WHAT THE TASK REQUIRES — Each entry below is to be duplicated precisely.
------------------------------------------------------------
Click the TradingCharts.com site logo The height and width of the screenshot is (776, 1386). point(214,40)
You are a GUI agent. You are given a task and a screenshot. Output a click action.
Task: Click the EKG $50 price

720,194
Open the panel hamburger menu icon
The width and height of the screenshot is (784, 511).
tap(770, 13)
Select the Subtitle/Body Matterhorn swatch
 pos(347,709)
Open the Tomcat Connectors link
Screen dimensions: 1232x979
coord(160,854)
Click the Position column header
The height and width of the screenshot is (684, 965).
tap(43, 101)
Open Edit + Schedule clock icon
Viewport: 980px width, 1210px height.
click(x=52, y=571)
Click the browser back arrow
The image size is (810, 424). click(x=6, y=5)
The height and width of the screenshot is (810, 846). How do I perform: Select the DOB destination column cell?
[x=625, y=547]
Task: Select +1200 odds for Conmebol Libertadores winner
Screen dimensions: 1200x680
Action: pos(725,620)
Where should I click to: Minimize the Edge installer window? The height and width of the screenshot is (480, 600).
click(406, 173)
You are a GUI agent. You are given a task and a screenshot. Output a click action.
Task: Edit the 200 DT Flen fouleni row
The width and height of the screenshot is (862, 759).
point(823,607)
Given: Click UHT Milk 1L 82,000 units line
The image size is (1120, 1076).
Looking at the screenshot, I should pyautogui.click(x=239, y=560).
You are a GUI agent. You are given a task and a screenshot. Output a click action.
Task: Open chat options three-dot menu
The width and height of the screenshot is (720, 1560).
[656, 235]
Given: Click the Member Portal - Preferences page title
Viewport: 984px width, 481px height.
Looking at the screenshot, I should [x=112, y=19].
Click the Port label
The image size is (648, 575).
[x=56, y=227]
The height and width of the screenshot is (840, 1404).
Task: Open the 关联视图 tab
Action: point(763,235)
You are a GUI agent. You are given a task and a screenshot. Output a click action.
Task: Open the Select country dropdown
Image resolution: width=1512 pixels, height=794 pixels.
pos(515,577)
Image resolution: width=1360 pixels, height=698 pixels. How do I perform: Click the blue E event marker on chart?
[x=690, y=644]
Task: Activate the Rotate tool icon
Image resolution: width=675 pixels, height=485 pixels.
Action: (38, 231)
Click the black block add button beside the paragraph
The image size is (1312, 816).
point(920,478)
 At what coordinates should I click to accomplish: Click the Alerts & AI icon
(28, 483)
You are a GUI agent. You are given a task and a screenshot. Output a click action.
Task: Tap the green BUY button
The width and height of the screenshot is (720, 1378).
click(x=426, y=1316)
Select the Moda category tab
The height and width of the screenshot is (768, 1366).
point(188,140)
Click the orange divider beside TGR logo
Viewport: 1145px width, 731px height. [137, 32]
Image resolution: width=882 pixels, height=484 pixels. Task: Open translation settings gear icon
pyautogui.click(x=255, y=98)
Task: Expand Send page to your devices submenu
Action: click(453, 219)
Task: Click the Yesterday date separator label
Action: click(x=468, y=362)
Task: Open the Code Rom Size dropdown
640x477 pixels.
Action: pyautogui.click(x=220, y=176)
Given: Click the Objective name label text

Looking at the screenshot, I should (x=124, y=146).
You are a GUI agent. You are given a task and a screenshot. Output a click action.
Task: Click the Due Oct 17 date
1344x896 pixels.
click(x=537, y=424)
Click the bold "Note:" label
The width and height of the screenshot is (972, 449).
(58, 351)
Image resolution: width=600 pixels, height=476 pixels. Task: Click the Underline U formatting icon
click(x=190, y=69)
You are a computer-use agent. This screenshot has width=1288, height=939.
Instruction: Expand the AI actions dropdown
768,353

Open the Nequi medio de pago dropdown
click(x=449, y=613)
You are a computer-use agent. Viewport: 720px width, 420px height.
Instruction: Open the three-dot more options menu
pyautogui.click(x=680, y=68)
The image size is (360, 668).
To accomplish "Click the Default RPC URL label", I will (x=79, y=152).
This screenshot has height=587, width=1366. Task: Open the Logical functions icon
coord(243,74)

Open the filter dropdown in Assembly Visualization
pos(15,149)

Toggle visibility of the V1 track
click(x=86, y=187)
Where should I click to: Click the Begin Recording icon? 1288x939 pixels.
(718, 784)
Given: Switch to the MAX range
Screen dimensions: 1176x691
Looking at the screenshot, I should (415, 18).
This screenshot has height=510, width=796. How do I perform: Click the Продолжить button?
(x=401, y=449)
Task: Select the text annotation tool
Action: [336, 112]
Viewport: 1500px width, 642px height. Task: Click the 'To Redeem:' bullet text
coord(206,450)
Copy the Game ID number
------------------------------------------------------------
RESPONSE BELOW —
Click the TradingCharts.com site logo The height and width of the screenshot is (776, 1386). point(214,40)
You are a GUI agent. You are given a task and a screenshot. Output a click action.
Task: Click the EKG $50 price

720,194
Open the panel hamburger menu icon
The width and height of the screenshot is (784, 511).
tap(770, 13)
Select the Subtitle/Body Matterhorn swatch
 pos(347,709)
Open the Tomcat Connectors link
Screen dimensions: 1232x979
coord(160,854)
Click the Position column header
The height and width of the screenshot is (684, 965).
tap(43, 101)
Open Edit + Schedule clock icon
Viewport: 980px width, 1210px height.
click(x=52, y=571)
Click the browser back arrow
The image size is (810, 424). click(x=6, y=5)
The height and width of the screenshot is (810, 846). How do I perform: Select the DOB destination column cell?
[x=625, y=547]
Task: Select +1200 odds for Conmebol Libertadores winner
Screen dimensions: 1200x680
Action: pos(725,620)
Where should I click to: Minimize the Edge installer window? The height and width of the screenshot is (480, 600).
click(406, 173)
You are a GUI agent. You are given a task and a screenshot. Output a click action.
Task: Edit the 200 DT Flen fouleni row
The width and height of the screenshot is (862, 759).
point(823,607)
Given: Click UHT Milk 1L 82,000 units line
The image size is (1120, 1076).
Looking at the screenshot, I should pyautogui.click(x=239, y=560).
You are a GUI agent. You are given a task and a screenshot. Output a click action.
Task: Open chat options three-dot menu
The width and height of the screenshot is (720, 1560).
[656, 235]
Given: Click the Member Portal - Preferences page title
Viewport: 984px width, 481px height.
Looking at the screenshot, I should [x=112, y=19].
Click the Port label
The image size is (648, 575).
[x=56, y=227]
The height and width of the screenshot is (840, 1404).
Task: Open the 关联视图 tab
Action: point(763,235)
You are a GUI agent. You are given a task and a screenshot. Output a click action.
Task: Open the Select country dropdown
Image resolution: width=1512 pixels, height=794 pixels.
pos(515,577)
Image resolution: width=1360 pixels, height=698 pixels. How do I perform: Click the blue E event marker on chart?
[x=690, y=644]
Task: Activate the Rotate tool icon
Image resolution: width=675 pixels, height=485 pixels.
Action: (38, 231)
Click the black block add button beside the paragraph
The image size is (1312, 816).
point(920,478)
 At what coordinates should I click to accomplish: Click the Alerts & AI icon
(28, 483)
You are a GUI agent. You are given a task and a screenshot. Output a click action.
Task: Tap the green BUY button
The width and height of the screenshot is (720, 1378).
click(x=426, y=1316)
Select the Moda category tab
The height and width of the screenshot is (768, 1366).
point(188,140)
Click the orange divider beside TGR logo
Viewport: 1145px width, 731px height. [137, 32]
Image resolution: width=882 pixels, height=484 pixels. Task: Open translation settings gear icon
pyautogui.click(x=255, y=98)
Task: Expand Send page to your devices submenu
Action: click(453, 219)
Task: Click the Yesterday date separator label
Action: click(x=468, y=362)
Task: Open the Code Rom Size dropdown
640x477 pixels.
Action: pyautogui.click(x=220, y=176)
Given: Click the Objective name label text

Looking at the screenshot, I should (x=124, y=146).
You are a GUI agent. You are given a task and a screenshot. Output a click action.
Task: Click the Due Oct 17 date
1344x896 pixels.
click(x=537, y=424)
Click the bold "Note:" label
The width and height of the screenshot is (972, 449).
(58, 351)
Image resolution: width=600 pixels, height=476 pixels. Task: Click the Underline U formatting icon
click(x=190, y=69)
You are a computer-use agent. This screenshot has width=1288, height=939.
Instruction: Expand the AI actions dropdown
768,353

Open the Nequi medio de pago dropdown
click(x=449, y=613)
You are a computer-use agent. Viewport: 720px width, 420px height.
Instruction: Open the three-dot more options menu
pyautogui.click(x=680, y=68)
The image size is (360, 668).
To accomplish "Click the Default RPC URL label", I will (x=79, y=152).
This screenshot has height=587, width=1366. Task: Open the Logical functions icon
coord(243,74)

Open the filter dropdown in Assembly Visualization
pos(15,149)

Toggle visibility of the V1 track
click(x=86, y=187)
Where should I click to: Click the Begin Recording icon? 1288x939 pixels.
(718, 784)
Given: Switch to the MAX range
Screen dimensions: 1176x691
Looking at the screenshot, I should (415, 18).
This screenshot has height=510, width=796. How do I perform: Click the Продолжить button?
(x=401, y=449)
Task: Select the text annotation tool
Action: [336, 112]
Viewport: 1500px width, 642px height. Task: Click the 'To Redeem:' bullet text
coord(206,450)
Copy the Game ID number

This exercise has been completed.